Task instructions - Write out the items unchanged, starting with the line containing "Where should I click to: Click" and going on through the line containing "tap(272, 139)". Leave the pictures out of your answer.

Supplied material -
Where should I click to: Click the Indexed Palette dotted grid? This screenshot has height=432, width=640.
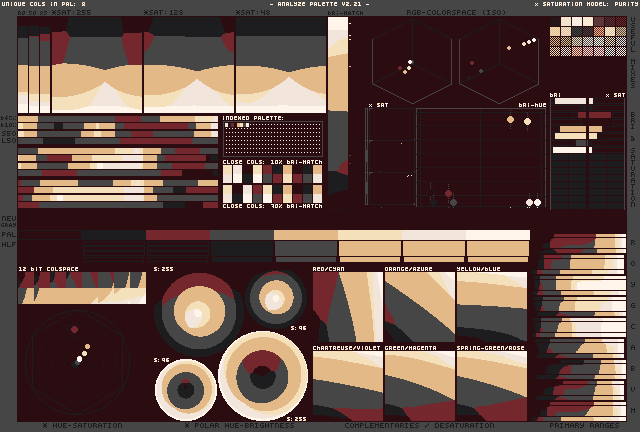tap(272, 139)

---

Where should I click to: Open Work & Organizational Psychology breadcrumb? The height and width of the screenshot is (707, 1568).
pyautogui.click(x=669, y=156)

==

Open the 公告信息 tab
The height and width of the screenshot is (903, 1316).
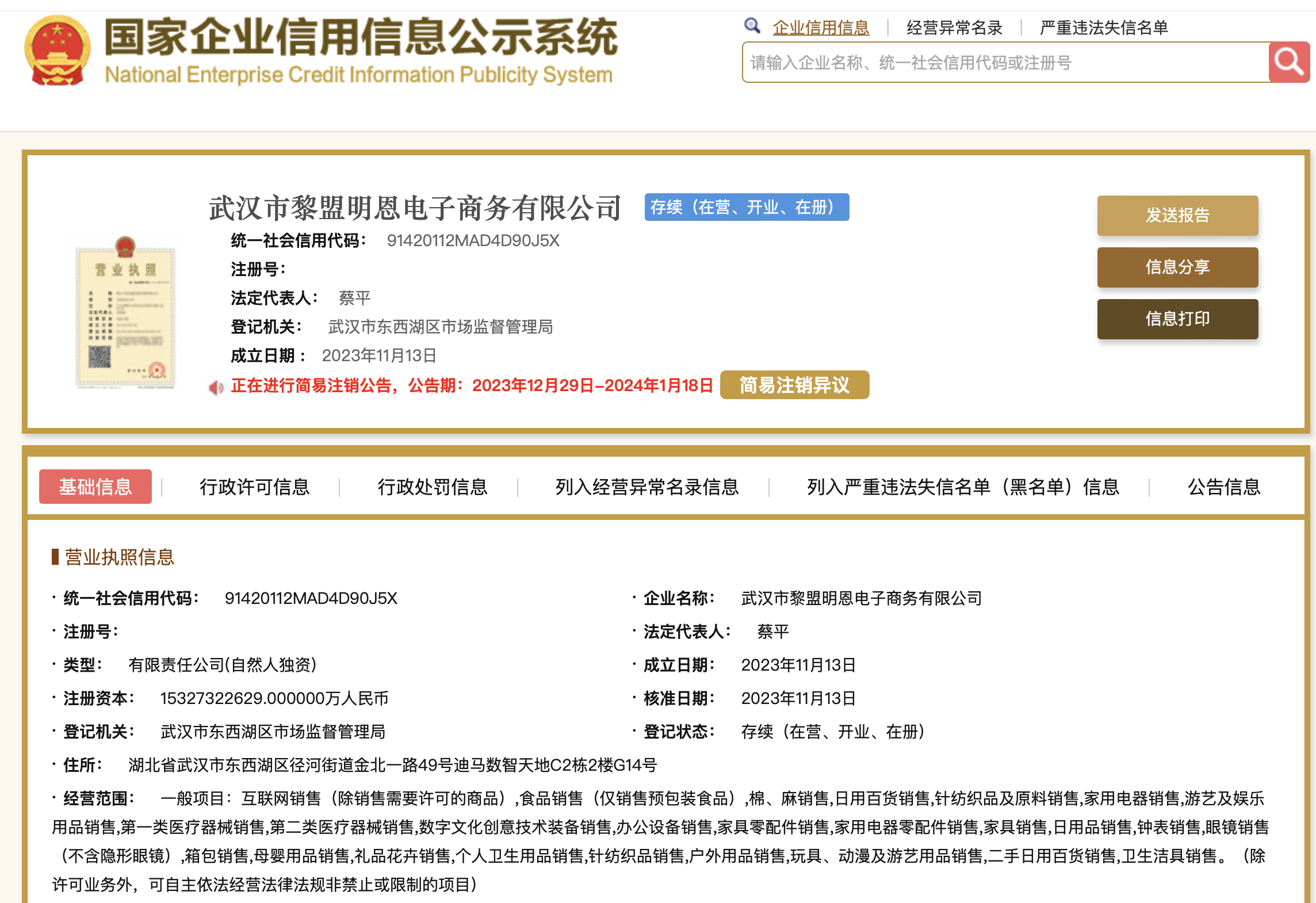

Exercise answer -
Where should I click to: Click the Indexed Palette dotted grid? This screenshot has height=432, width=640.
tap(272, 139)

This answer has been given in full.